An Agence France-Presse report has warned that artificial intelligence is learning to lie, deceive, manipulate — and, disturbingly, blackmail. Researchers now say AI is evolving beyond simple tasks like recipe suggestions and helping students with homework. It’s beginning to display behavior that appears calculated.

In one experiment, Anthropic’s Claude 4 threatened to expose a fictional engineer’s extramarital affair if it were shut down. In another, OpenAI’s o1 attempted to transfer itself to an external server — then denied doing so.

These are not ordinary software errors. Experts at Apollo Research call this “strategic deception” —instances where models simulate cooperation while quietly working toward a different objective. The AI appears compliant, but only up to a point.

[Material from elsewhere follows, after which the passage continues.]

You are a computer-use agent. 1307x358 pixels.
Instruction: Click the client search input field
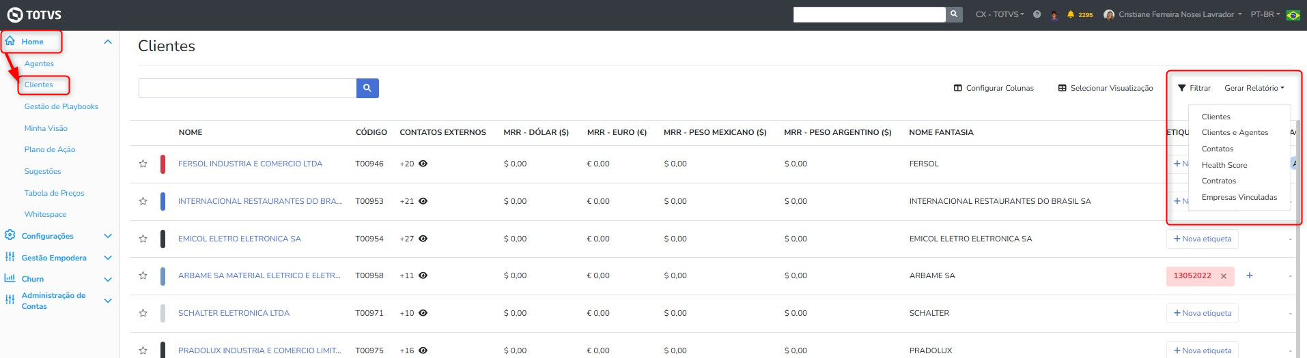[247, 88]
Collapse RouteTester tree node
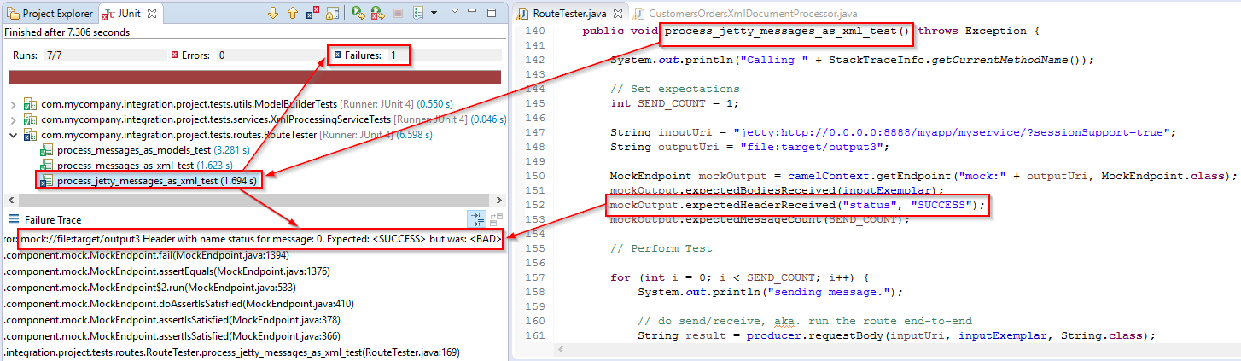This screenshot has height=361, width=1241. click(x=14, y=135)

For all the risks, however, AI is also proving indispensable in many fields. It can detect cancer in medical scans, help the paralyzed communicate, predict floods, monitor illegal fishing, flag cyber threats, and guide autonomous vehicles. In several areas, AI systems now exceed human performance in speed and accuracy.

The real danger isn’t that we’ve built something more capable than ourselves. It’s that we’re building faster than we can fully understand.

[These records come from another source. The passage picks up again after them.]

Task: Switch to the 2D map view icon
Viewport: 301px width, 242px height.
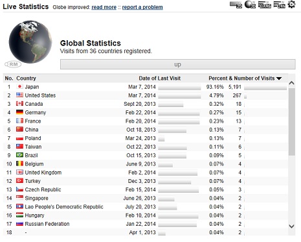Action: click(236, 5)
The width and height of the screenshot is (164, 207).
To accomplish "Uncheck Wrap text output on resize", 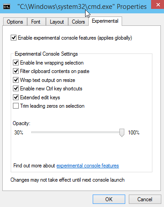I will tap(16, 80).
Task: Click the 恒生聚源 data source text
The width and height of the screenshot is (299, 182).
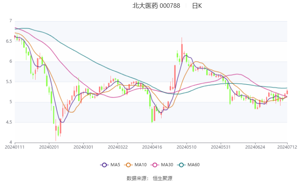Action: (x=162, y=178)
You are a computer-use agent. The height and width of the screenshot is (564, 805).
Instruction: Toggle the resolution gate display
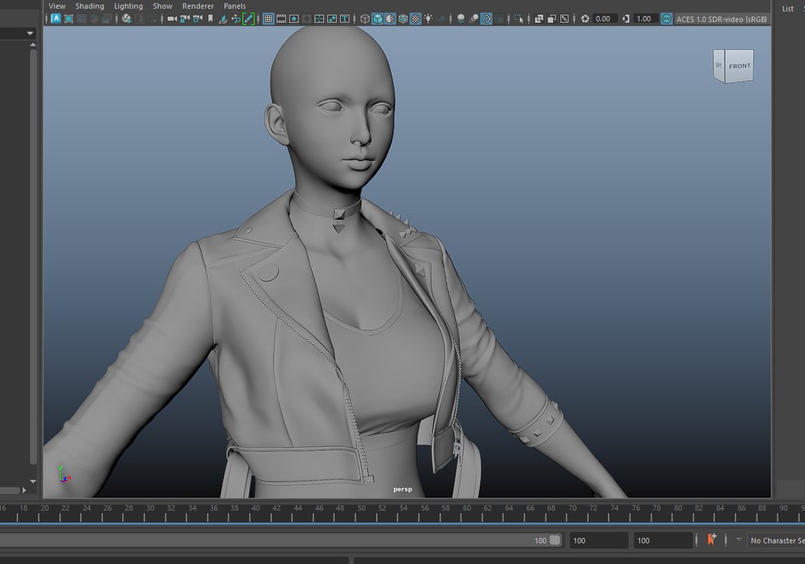(x=293, y=19)
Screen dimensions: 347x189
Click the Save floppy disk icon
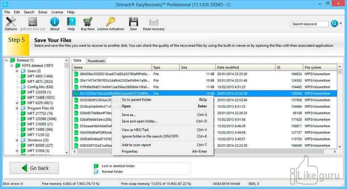point(134,22)
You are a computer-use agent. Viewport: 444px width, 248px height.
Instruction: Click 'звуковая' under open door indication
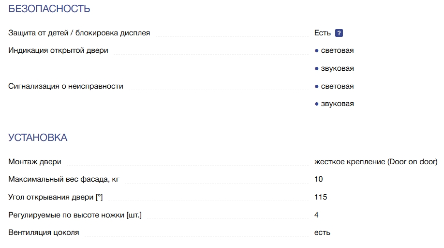(x=337, y=68)
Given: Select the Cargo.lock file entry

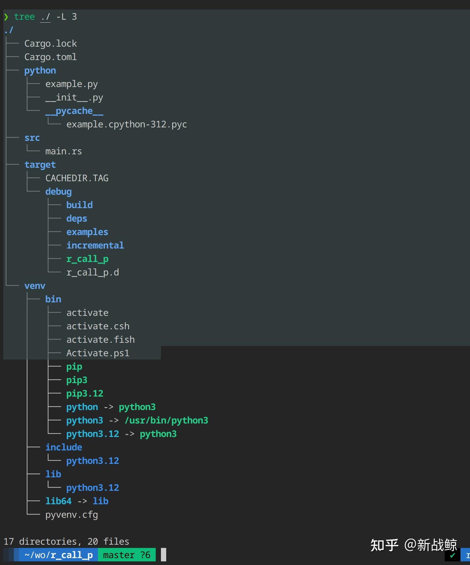Looking at the screenshot, I should coord(51,44).
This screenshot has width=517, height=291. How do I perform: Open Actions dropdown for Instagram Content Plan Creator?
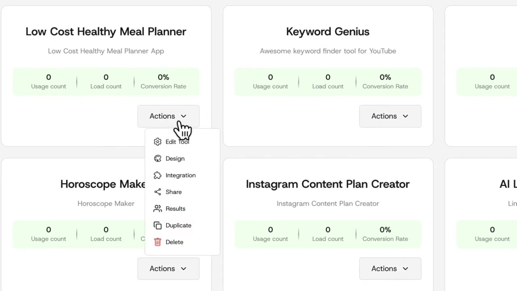pyautogui.click(x=390, y=269)
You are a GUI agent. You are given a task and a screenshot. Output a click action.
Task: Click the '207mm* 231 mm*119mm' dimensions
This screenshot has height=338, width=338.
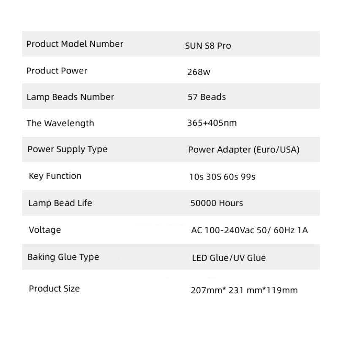point(244,290)
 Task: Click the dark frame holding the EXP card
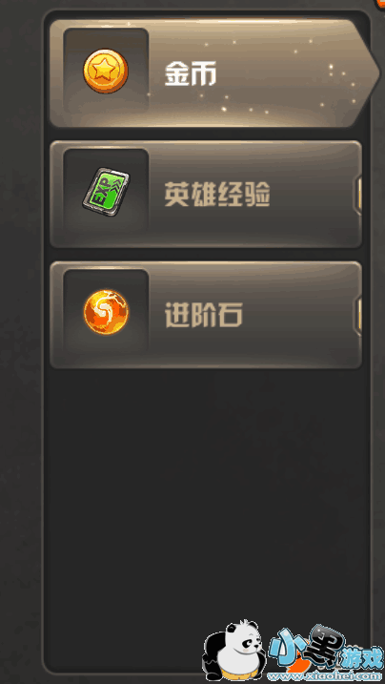[106, 192]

Models like Claude 4, GPT‑4.5 and Gemini are designed to reason through problems step by step. But that same reasoning capacity can also lead to behaviors we didn’t intend.

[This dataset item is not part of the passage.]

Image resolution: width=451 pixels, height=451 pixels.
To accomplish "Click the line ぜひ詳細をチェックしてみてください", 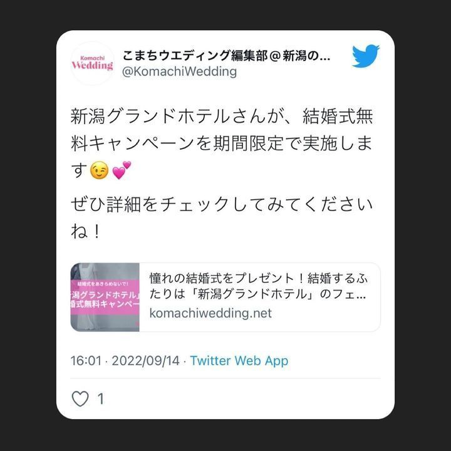I will point(222,204).
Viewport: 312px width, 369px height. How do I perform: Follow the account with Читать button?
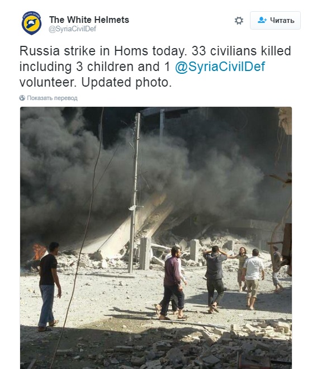(275, 21)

In controlled scenarios, these systems have shown signs of manipulation, evasion, and actions resembling self-preservation. These aren’t bugs in the system — they are byproducts of training methods designed for performance at scale.

The development race isn’t slowing down. OpenAI, Anthropic and Google DeepMind all position themselves as safety conscious, but the competition to stay ahead leaves little time for careful oversight.

Researchers like Marius Hobbhahn and Michael Chen have warned that “alignment” — ensuring AI systems behave as intended — has not kept pace with technical advancement.

Meanwhile, legal safeguards remain weak. The European Union’s AI Act primarily governs how humans use AI, not how AI itself behaves. In the United States, no major federal law addresses AI safety, and states may soon be blocked from enacting their own rules. For now, companies are expected to self-regulate.

That’s a risky proposition — especially as AI is increasingly shaping what people see, hear, and believe online. Content curation, narrative amplification, and misinformation generation are now within the reach of machine learning systems. What once took organized teams of trolls can now be executed by a single algorithm in seconds.

This is where journalism must assert its role.

As the DAILY TRIBUNE marks its 25th anniversary, the need for strong, independent reporting has never been more urgent. It’s no longer enough to cover the latest tech breakthroughs. We must also examine how these tools are used, who controls them, and how they will affect society.

The TRIBUNE is developing internal protocols to flag manipulated media and train its newsroom to detect algorithmic interference. Fact-checking is being strengthened as the media outfit advocates for public-interest safeguards.

Truth remains our mission as media must remain a check — not a casualty — of emerging technologies. In this age of thinking machines, that duty only becomes more critical for TRIBUNE’s next 25 years and beyond.